I shrink from his glassy gaze,
grow bold with my strangled admission:
I do not know who I am.
My son strolls in with a pigeon
behind him, his sister with a snake.
Chicken and spaghetti?
they suggest the usual supper fare.
Clearly culture is in order.
I drop the mop
(am I still the same person as before?)
leave the pancakes on the plate
crusting in sugar-free syrup,
surrey to the Indian restaurant.
Welcome little family
to the hookah patio.
Inhale the cumin wind
relax in a bowl of pad thai
swim through the noodles.
Climb onto our spicy shores
nap on a cushion of naan.
Hand to mouth
food as divine. Fingertips
only, if you please.
The task at hand,
how to get dry again.
We must never speak of spoons
or forks. Clean fingers only.
Avoid the roots and subterranean
vegetables. Spare the cattle,
enjoy the dancing sheep.
Mommy wants you to have fun
.You can impress your friends
with our secret language:
chana, atta, toor, ghee.
I pray you’re small enough to think
this is an adventure
.We are saffron warriors.
Off with heads of lettuce.
it is rough being a child
of a poet, forced to eat foreign
cuisine. Through a cloud
of smoke we exit, hop a bus to McDonalds,
mash French fries between greasy lips.
Labels: children, food, poetry gong
7 Comments:
You are one fast writer! I think it's very imaginative, the way you start with the caterpillar, like in Alice in Wonderland, a great way to introduce the Hooka Patio.
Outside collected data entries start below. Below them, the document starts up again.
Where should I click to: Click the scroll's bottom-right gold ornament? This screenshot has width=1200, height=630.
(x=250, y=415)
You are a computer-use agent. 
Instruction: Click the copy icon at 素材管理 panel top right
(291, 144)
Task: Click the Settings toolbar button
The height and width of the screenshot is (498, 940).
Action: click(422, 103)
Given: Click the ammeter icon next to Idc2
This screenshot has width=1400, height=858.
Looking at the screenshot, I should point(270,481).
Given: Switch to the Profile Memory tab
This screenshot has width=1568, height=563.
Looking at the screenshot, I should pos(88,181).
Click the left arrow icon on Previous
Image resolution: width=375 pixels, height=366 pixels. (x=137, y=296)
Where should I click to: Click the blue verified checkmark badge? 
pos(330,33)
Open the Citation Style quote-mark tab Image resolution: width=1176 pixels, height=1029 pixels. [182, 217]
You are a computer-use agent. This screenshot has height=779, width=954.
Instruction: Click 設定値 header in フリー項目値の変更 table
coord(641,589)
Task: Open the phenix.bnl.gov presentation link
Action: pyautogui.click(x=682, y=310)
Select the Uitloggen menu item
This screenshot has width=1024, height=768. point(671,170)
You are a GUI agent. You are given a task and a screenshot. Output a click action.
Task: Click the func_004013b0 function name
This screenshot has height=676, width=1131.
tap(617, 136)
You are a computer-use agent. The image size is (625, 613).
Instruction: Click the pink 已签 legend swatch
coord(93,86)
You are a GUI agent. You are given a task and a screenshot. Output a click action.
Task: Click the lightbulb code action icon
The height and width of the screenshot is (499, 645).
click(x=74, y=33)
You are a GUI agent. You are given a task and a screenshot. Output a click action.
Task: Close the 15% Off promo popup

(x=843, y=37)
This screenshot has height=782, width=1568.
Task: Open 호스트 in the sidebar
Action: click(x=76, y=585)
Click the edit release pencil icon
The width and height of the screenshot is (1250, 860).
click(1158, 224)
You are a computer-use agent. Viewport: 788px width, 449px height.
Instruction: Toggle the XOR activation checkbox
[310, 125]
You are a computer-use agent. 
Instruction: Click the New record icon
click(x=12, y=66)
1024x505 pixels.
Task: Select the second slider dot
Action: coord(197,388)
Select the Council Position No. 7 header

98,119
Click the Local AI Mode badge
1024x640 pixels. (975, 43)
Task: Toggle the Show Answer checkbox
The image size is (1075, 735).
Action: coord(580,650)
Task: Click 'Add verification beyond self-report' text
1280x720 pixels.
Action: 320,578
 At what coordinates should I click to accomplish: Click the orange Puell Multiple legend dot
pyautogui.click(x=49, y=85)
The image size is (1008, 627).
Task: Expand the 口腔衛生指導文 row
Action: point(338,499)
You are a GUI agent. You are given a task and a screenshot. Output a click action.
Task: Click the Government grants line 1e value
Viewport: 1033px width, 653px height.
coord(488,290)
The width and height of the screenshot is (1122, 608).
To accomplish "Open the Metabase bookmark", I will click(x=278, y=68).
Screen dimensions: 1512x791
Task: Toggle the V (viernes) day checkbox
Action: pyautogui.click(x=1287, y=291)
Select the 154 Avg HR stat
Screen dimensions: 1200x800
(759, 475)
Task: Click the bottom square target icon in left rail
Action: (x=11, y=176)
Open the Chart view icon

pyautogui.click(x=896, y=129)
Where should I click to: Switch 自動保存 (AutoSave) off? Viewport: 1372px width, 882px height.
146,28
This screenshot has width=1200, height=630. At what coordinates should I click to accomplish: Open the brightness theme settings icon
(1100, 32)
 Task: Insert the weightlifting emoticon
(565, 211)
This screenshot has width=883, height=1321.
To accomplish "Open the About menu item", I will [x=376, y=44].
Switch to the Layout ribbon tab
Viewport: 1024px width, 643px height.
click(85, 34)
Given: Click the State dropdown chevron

I also like the description of the food. Made me hungry.
Sort of a sad treatise on the state of affairs that the family ends up at McDonald's.
yes. therein lies the question of truth in art. i found it a sad ending, too, but it seemed appropriate, given my children's rejection of most of my attempts at adventurous eating.
the poem doesn't feel finished, either.
the ending seemed evidence of a defeated poet parent so it didn't scare me. this part scared me:
"I shrink from his glassy gaze,
grow bold with my strangled admission:
I do not know who I am."
because it's so true. for all of us.
"Clearly culture is in order." I know this scene exactly. And to have the poem proceed from the narrator's admission that they don't know themselves is just fantastic. Everything about this is so good.
It will be my mission to take my children to the Indian Restaurant this weekend. Pretty sure hookah patio is closed for season. Just as well!
Jill, I so enjoyed reading this.
And I love "the pancakes on the plate/ crusting in sugar-free syrup", "the hookah patio", "the cumin wind", the noodles, the naan, "the dancing sheep", "chana, atta, toor, ghee", "saffron warriors" ... gorgeous.